As a response to the financial crisis, the Bush administration's Troubled Asset Recovery Program (TARP) was woefully inadequate. But its implementation brought to a close a nearly thirty year period during which market deregulation was the touchstone of economic policy. Now, market fundamentalism is dead. As a result of the economic free-fall we are experiencing, the question being asked is whether the government's involvement in the economy is adequately focused or large enough, not whether it should be undertaken at all. Governmental intervention is the new flavor of the month.
But as important as this shift is, it masks an even more important continuity. To obtain office, elected officials still require the financial support of the country's economic elite. In the past, these contributors had the goal of ensuring that their businesses were left alone to pursue their private interests. Now the tide has turned and their viability requires government assistance.
The central actor in this flip-flop has been Wall Street. The financial sector used its campaign contributions to advance economic deregulation. Today, Wall Street continues to be the single most important source of political donations and therefore influence. But now it lobbies for bail-outs, not self-reliance.
Despite the bailouts however, the economic crisis has continued to intensify. This is largely because the financial sector remains dysfunctional. This problem must be solved so that credit can start to flow again. The most straight-forward way to accomplish this objective - an approach the Obama Administration resists - is to nationalize insolvent banks, reorganize them, and then sell them to new owners. Doing so would create a fresh start. And while such an approach obviously would be costly to the government, it would create banks with sound balance sheets and also avoid rewarding those responsible for the present fiasco.
The financial sector vehemently opposes nationalization. To date it has gotten its way. Instead of taking over giant but weak banks, the Obama Administration has chosen instead to provide them with funds in the hope that massive injections of money will rejuvenate them. It is unclear whether this approach - unsuccessful at the moment - will ever work. But what is not in doubt is that the political system still is providing the big campaign funders with their policy preferences.
In this context, the need to reduce the political clout of the financial sector and democratize the political funding system takes on an urgency that can hardly be exaggerated. Clean elections - the public funding of electoral campaigns - have long been thought of as a "good government" process issue. The tendency has been to relegate to it to the political back-burner, especially in a time of crisis. No longer. It now has to be thought of as our best available means to work our way out of the economic debacle.

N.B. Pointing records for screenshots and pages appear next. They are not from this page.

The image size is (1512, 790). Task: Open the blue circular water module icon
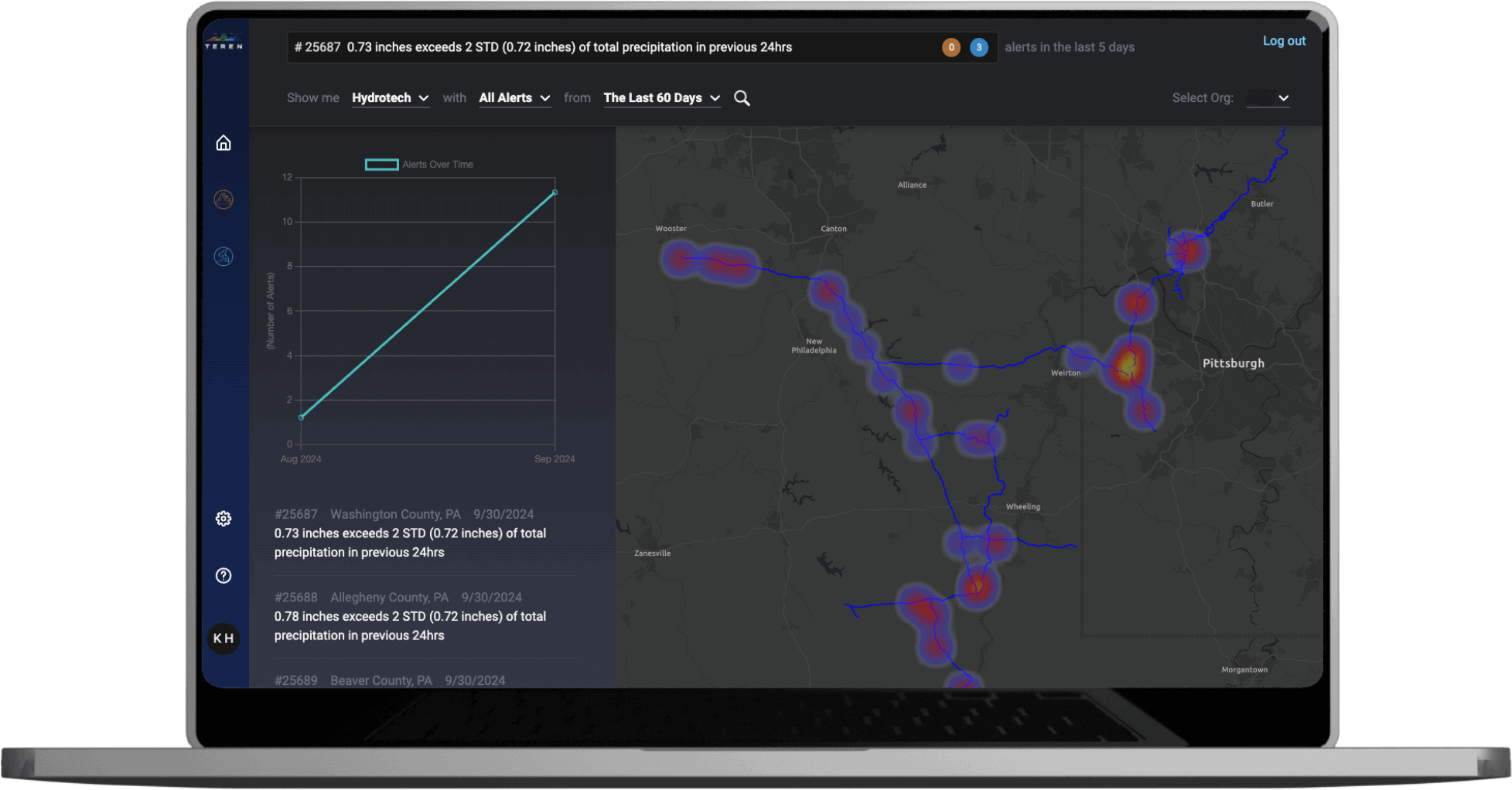pyautogui.click(x=224, y=257)
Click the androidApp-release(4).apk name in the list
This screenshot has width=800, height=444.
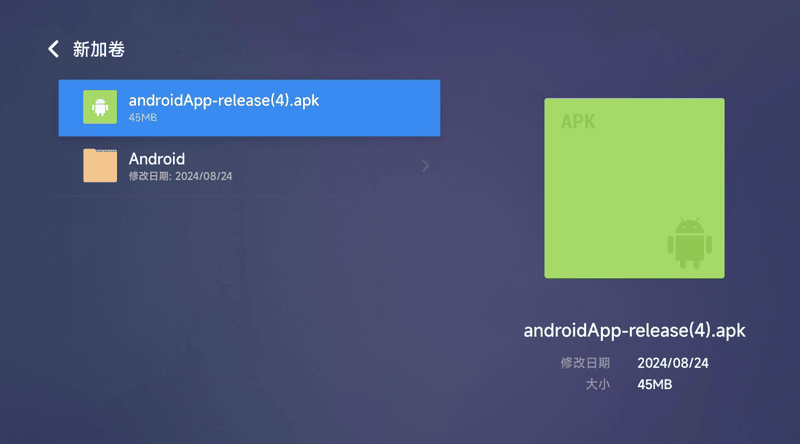click(224, 100)
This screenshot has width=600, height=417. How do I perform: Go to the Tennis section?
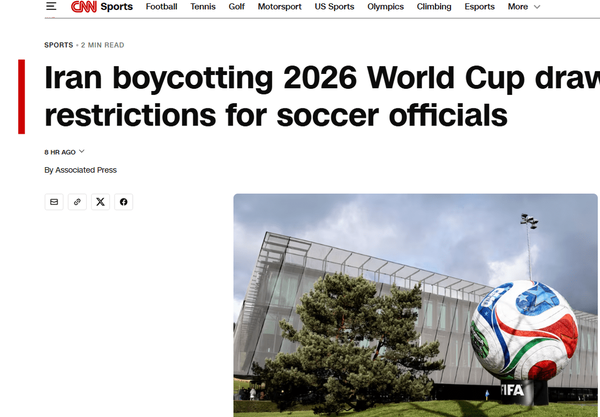[x=203, y=7]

What is clear is that we need to engage in a wide-ranging and difficult political debate concerning our economic future. The market failures that confront us are the worst that we have seen since the Great Depression. If nationalizing banks or its functional equivalent is to occur, the terms of our political discussions must not be biased by any individual sector, and particularly not by a self-interested financial community.
Nationalizing failed banks will not be an easy sell. The country has had a long romance with markets and the residue of that infatuation persists among significant segments of the population. Such a scheme will evoke a conditioned response of hostility. But dire economic circumstances may well erode that opposition. No one knew before the 1930s that a New Deal would be acceptable to - even desired by - the American people. The 1920s after all, like our current period, was a period of retreat from the progressive reforms of the early decades of the century. It is very likely that today's conventional wisdom too concerning the limits of policy initiatives will be radically altered as the economy continues to fail.
The danger here is that a failure to accept nationalization, joined with a protracted continuation of the current bail-out strategy, risks producing a counter-productive populism. The threat is that taxpayers will rebel against seeing their money thrown into a financial black-hole that produces little or no positive economic response. If such a rebellion occurred, it is at least possible that an atavistic anger could impede the search for financial viability and might even end up with a return to some form of market fundamentalism. After all, if the government botches the job, what choice is there?
As presently structured, our political system is ill-equipped to deal effectively with the economic crisis. To date, the Obama administration's response to it all too clearly reflects the limited range of options that political funders will tolerate. Widening the policy alternatives requires that wealth no longer dictate the political agenda. Public funding of electoral campaigns - especially at the Congressional level - is critical in order to allow us to grapple effectively with the economic crisis.